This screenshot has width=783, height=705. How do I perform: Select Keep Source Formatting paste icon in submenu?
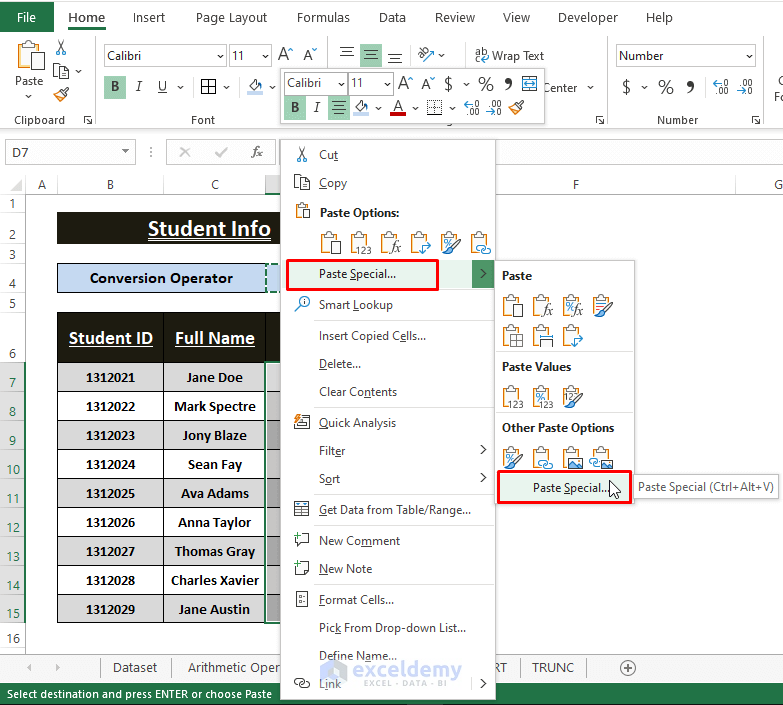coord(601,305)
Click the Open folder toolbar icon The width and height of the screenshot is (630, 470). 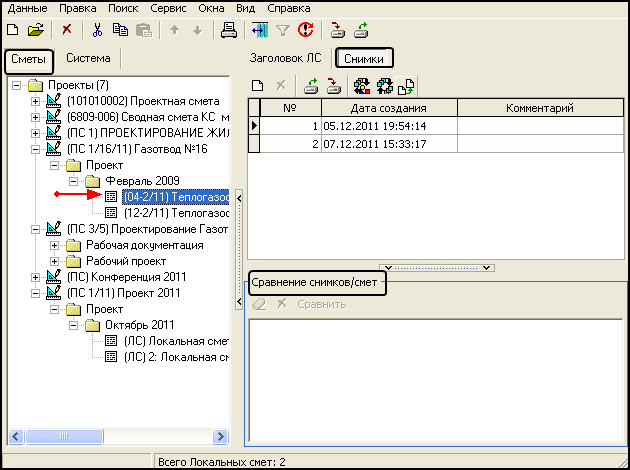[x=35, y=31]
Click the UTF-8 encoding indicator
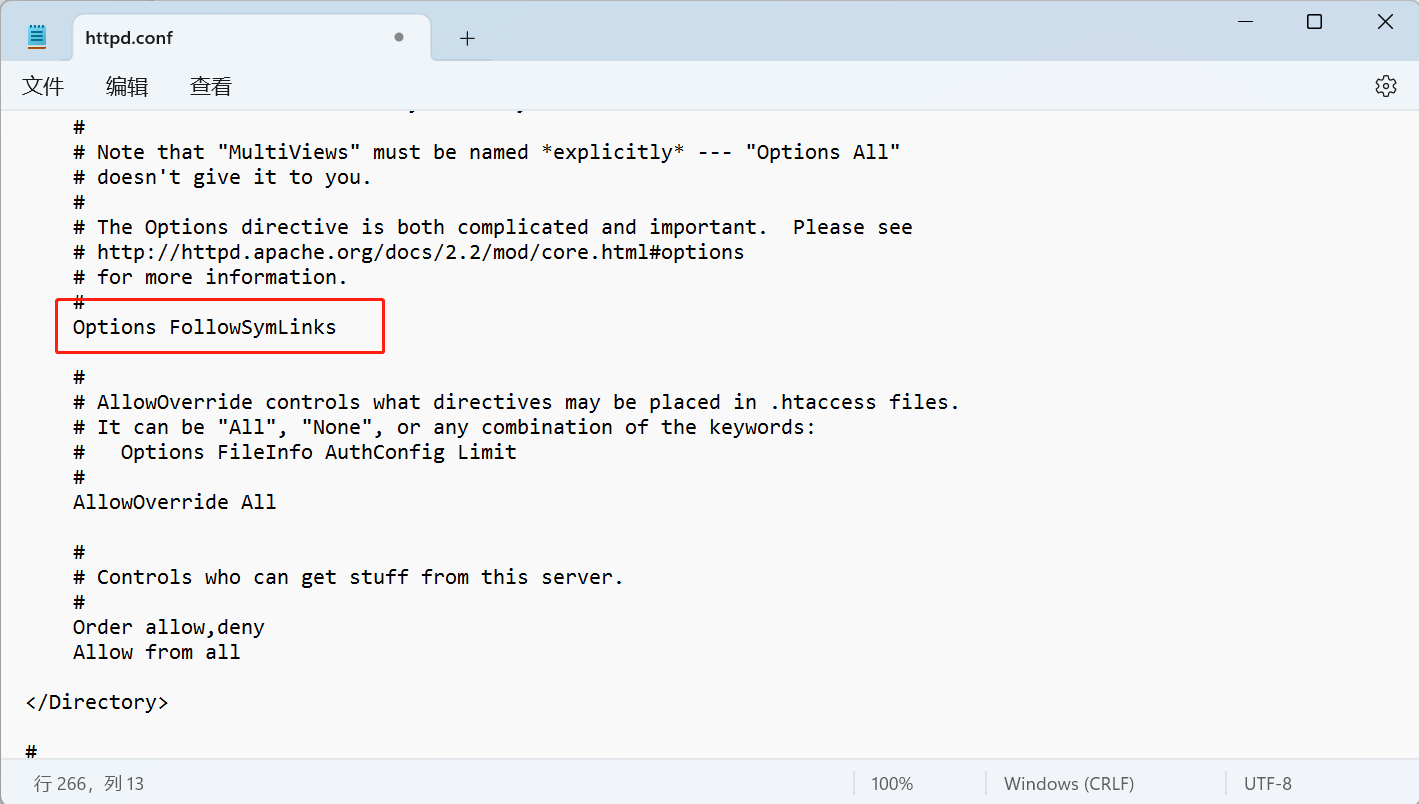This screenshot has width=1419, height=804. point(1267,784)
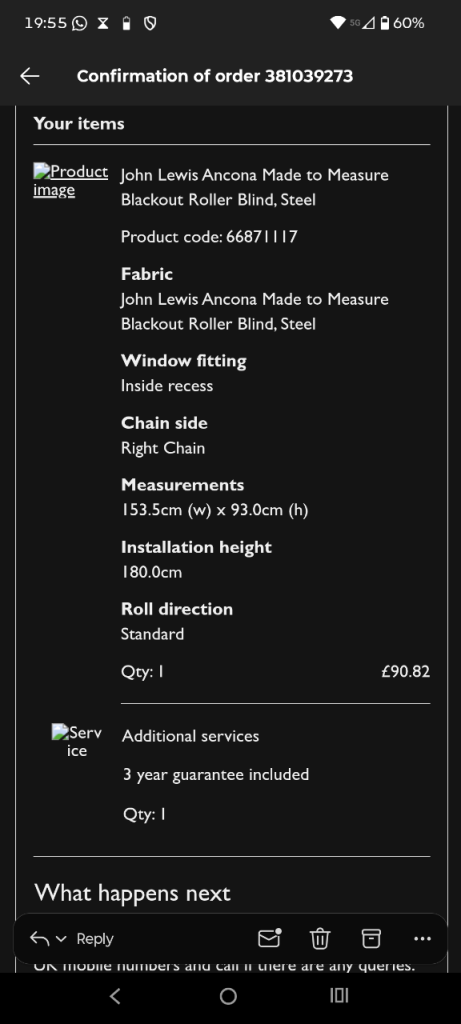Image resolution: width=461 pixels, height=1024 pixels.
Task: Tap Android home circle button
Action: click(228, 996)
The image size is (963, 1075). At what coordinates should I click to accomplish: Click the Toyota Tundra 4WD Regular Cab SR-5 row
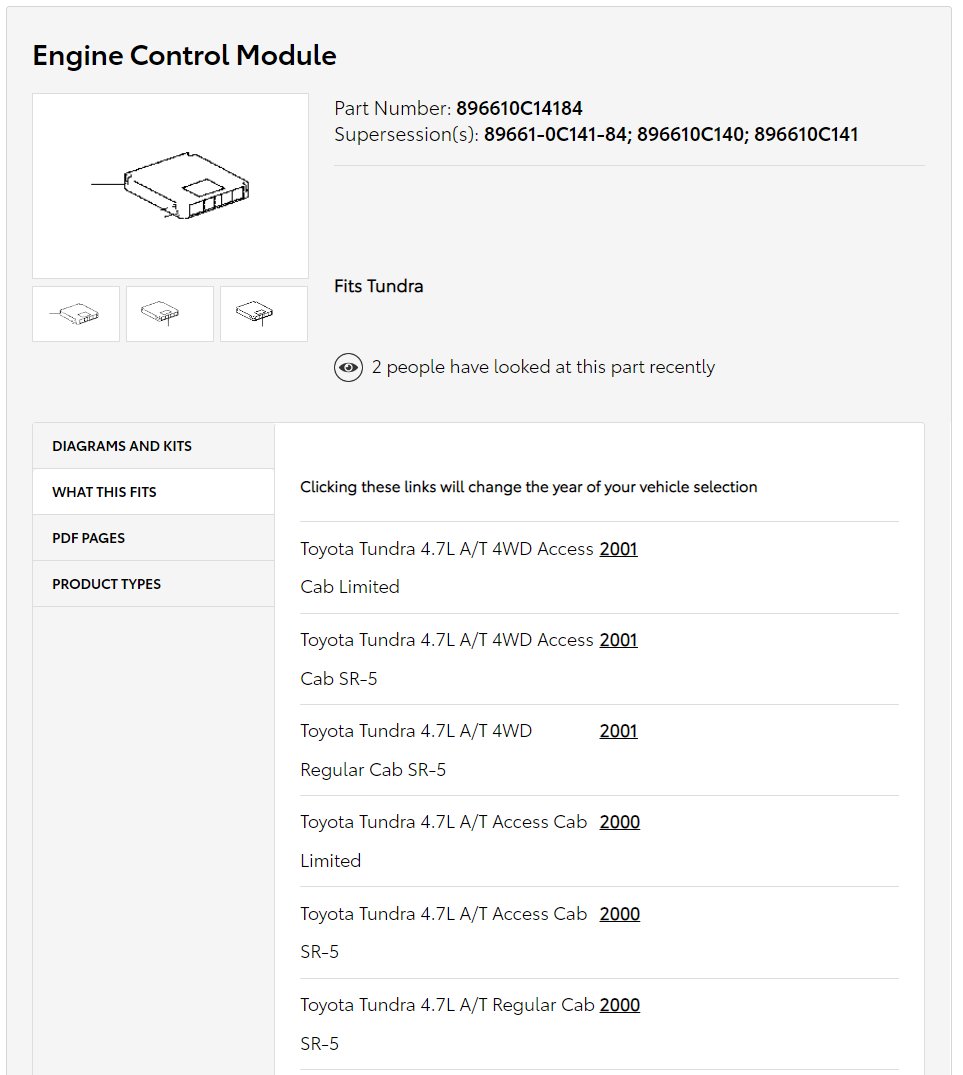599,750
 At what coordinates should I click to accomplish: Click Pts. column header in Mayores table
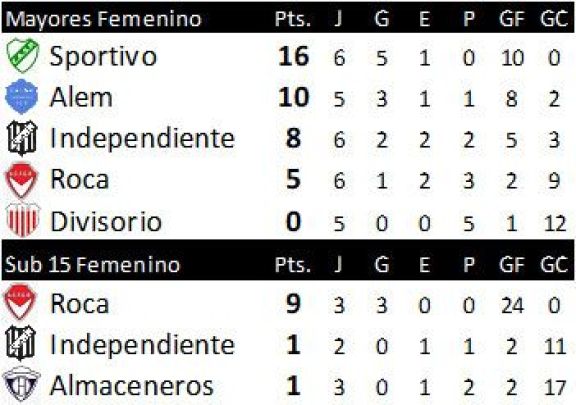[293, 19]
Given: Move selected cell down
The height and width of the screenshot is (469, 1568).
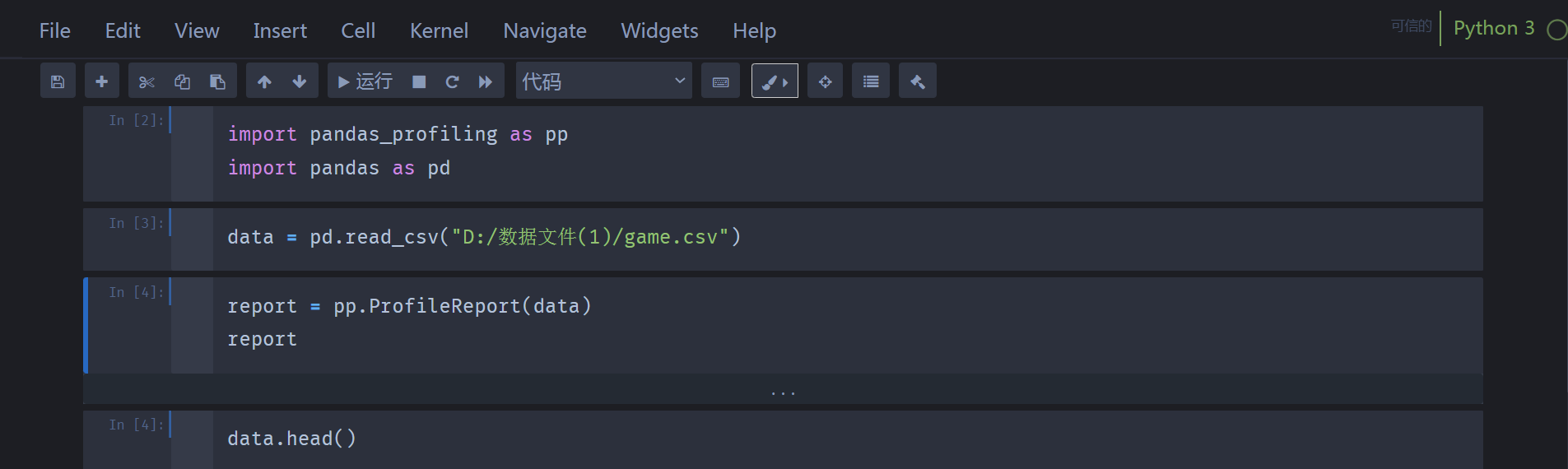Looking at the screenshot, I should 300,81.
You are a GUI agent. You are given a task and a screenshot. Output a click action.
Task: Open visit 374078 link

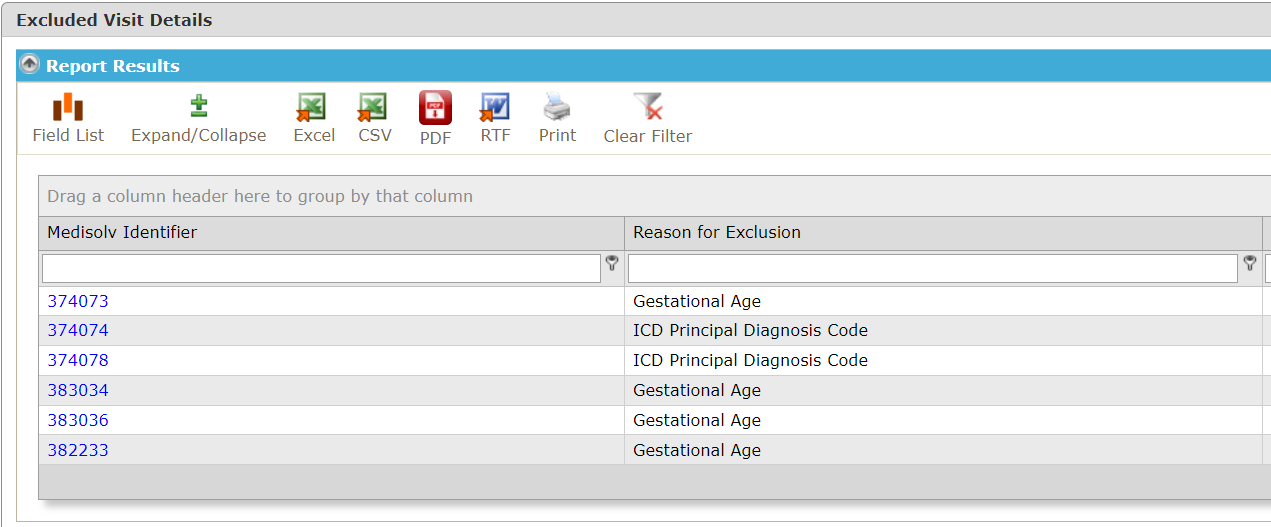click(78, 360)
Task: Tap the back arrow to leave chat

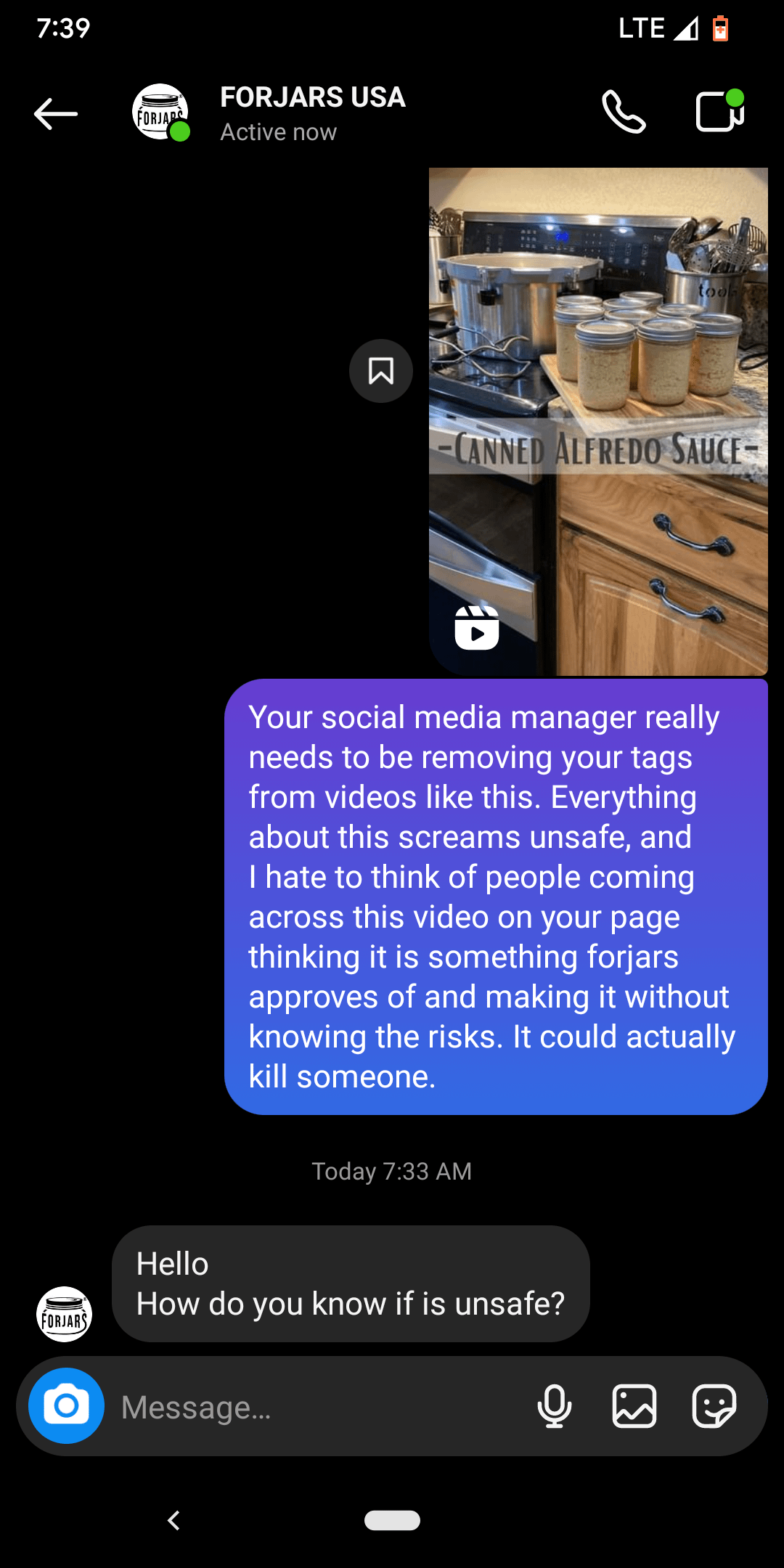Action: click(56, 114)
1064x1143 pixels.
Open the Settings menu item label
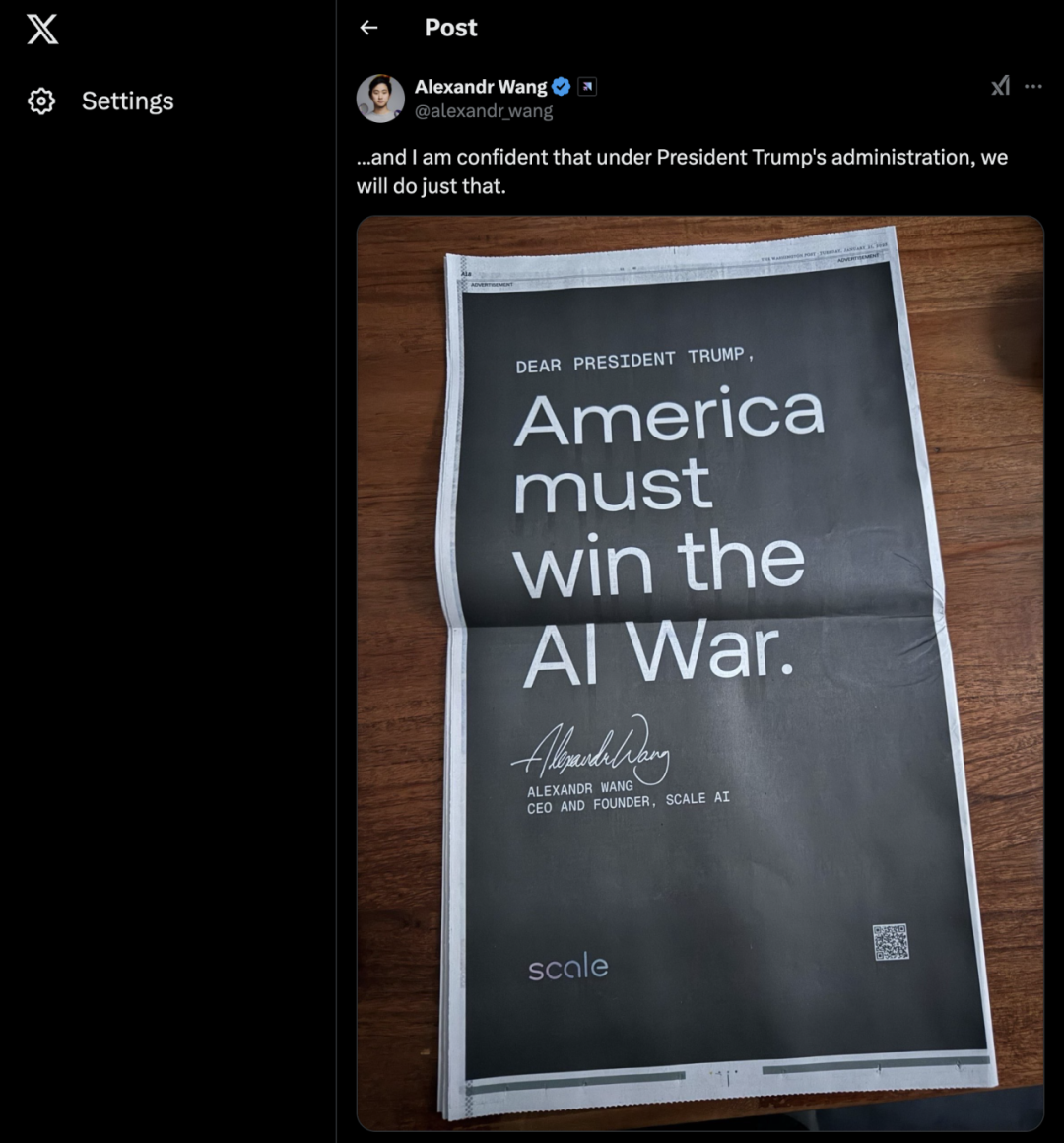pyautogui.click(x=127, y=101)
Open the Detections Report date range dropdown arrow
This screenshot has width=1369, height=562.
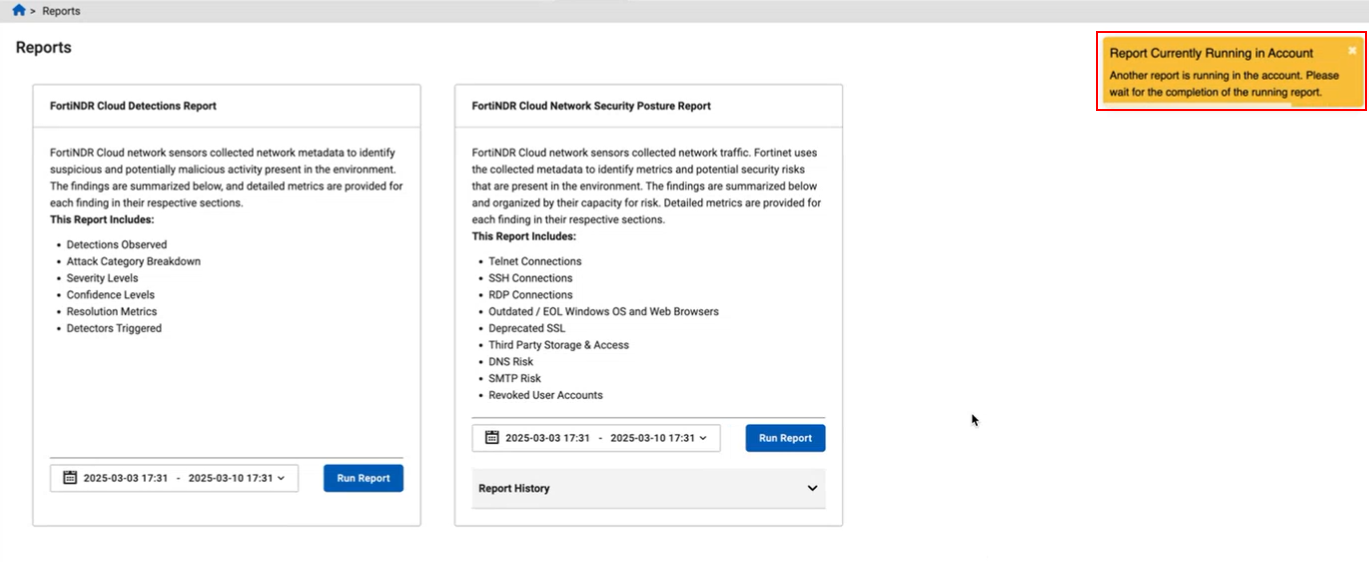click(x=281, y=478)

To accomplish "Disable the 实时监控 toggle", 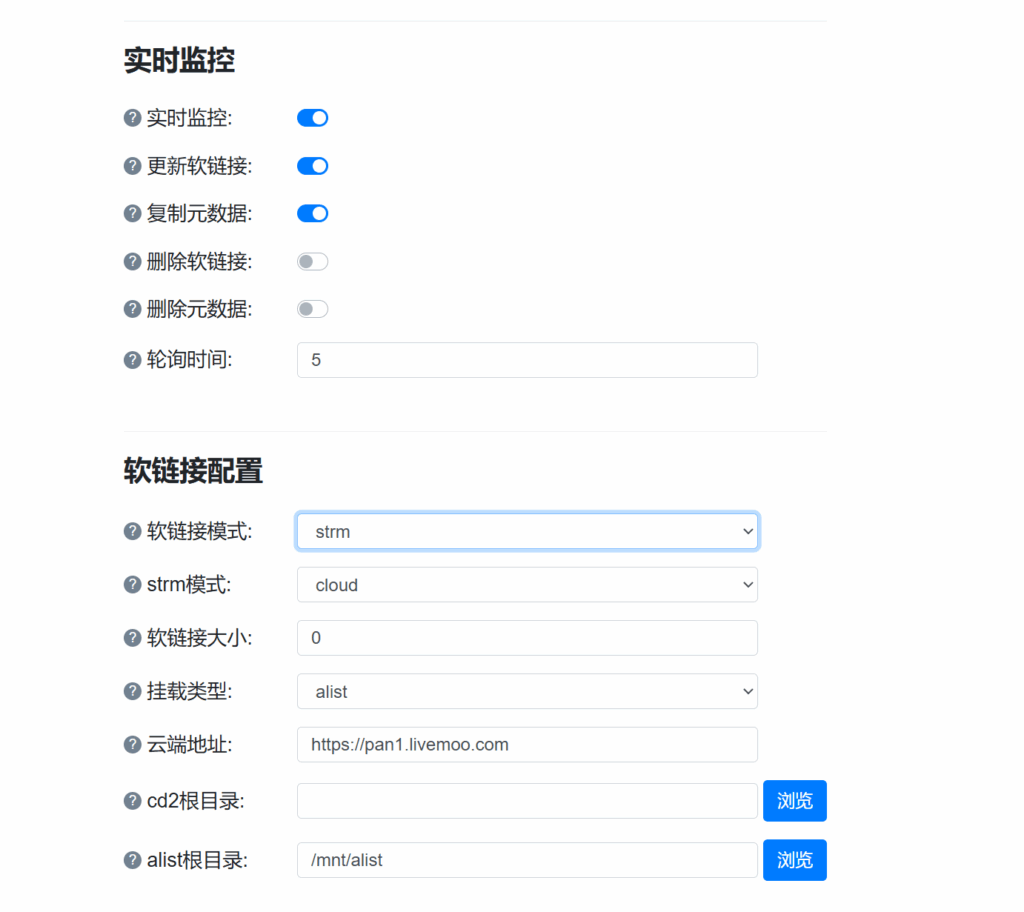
· · · · ·
§ **YOUR OBJECTIVE**
Copy the records, beginning at the line containing "Given: Move selected cell down" and continuing through the end of the records. Leave out the pictures.

§ **TASK SOLUTION**
Given: Move selected cell down
The height and width of the screenshot is (469, 1568).
Looking at the screenshot, I should 300,81.
You are a GUI agent. You are given a task and a screenshot. Output a click action.
Task: Open visit 374078 link

click(78, 360)
Task: Tap the back arrow to leave chat

Action: click(56, 114)
1064x1143 pixels.
Open the Settings menu item label
pyautogui.click(x=127, y=101)
Open the Detections Report date range dropdown arrow
This screenshot has width=1369, height=562.
click(x=281, y=478)

To accomplish "Disable the 实时监控 toggle", 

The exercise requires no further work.